-- What you have to do --
The records below should be copied in full, exactly as shown.

== Segment start ==

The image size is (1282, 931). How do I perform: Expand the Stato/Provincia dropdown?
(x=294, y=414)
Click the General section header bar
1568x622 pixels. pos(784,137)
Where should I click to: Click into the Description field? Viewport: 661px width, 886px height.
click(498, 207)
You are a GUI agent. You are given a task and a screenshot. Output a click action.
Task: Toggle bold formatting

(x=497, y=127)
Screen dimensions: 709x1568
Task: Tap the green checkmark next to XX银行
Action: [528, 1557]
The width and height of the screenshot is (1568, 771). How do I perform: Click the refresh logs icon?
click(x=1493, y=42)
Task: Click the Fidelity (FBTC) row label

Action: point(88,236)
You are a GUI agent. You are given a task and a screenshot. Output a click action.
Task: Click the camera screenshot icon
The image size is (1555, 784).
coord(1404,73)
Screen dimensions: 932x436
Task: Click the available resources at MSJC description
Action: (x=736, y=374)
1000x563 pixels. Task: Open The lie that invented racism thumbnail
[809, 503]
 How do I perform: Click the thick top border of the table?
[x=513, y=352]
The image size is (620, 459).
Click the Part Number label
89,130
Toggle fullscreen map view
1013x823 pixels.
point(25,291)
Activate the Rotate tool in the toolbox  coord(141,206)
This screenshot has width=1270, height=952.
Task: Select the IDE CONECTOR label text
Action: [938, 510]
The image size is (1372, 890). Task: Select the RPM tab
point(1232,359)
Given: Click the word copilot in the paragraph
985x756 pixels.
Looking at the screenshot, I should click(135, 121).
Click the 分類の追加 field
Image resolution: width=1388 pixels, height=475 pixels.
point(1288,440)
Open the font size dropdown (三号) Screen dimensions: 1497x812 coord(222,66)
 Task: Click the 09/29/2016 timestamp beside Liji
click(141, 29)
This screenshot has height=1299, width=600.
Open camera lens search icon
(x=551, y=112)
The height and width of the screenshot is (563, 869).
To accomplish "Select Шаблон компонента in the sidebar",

== Segment end ==

-- Answer --
The image size is (1282, 931). How do I perform: Expand the Stato/Provincia dropdown?
(x=294, y=414)
Click the General section header bar
1568x622 pixels. pos(784,137)
Where should I click to: Click into the Description field? Viewport: 661px width, 886px height.
click(498, 207)
You are a GUI agent. You are given a task and a screenshot. Output a click action.
Task: Toggle bold formatting

(x=497, y=127)
Screen dimensions: 709x1568
Task: Tap the green checkmark next to XX银行
Action: [528, 1557]
The width and height of the screenshot is (1568, 771). How do I perform: Click the refresh logs icon?
click(x=1493, y=42)
Task: Click the Fidelity (FBTC) row label

Action: point(88,236)
You are a GUI agent. You are given a task and a screenshot. Output a click action.
Task: Click the camera screenshot icon
The image size is (1555, 784).
coord(1404,73)
Screen dimensions: 932x436
Task: Click the available resources at MSJC description
Action: (x=736, y=374)
1000x563 pixels. Task: Open The lie that invented racism thumbnail
[809, 503]
 How do I perform: Click the thick top border of the table?
[x=513, y=352]
The image size is (620, 459).
Click the Part Number label
89,130
Toggle fullscreen map view
1013x823 pixels.
point(25,291)
Activate the Rotate tool in the toolbox  coord(141,206)
This screenshot has width=1270, height=952.
Task: Select the IDE CONECTOR label text
Action: [938, 510]
The image size is (1372, 890). Task: Select the RPM tab
point(1232,359)
Given: Click the word copilot in the paragraph
985x756 pixels.
Looking at the screenshot, I should click(135, 121).
Click the 分類の追加 field
Image resolution: width=1388 pixels, height=475 pixels.
point(1288,440)
Open the font size dropdown (三号) Screen dimensions: 1497x812 coord(222,66)
 Task: Click the 09/29/2016 timestamp beside Liji
click(141, 29)
This screenshot has height=1299, width=600.
Open camera lens search icon
(x=551, y=112)
The height and width of the screenshot is (563, 869).
To accomplish "Select Шаблон компонента in the sidebar",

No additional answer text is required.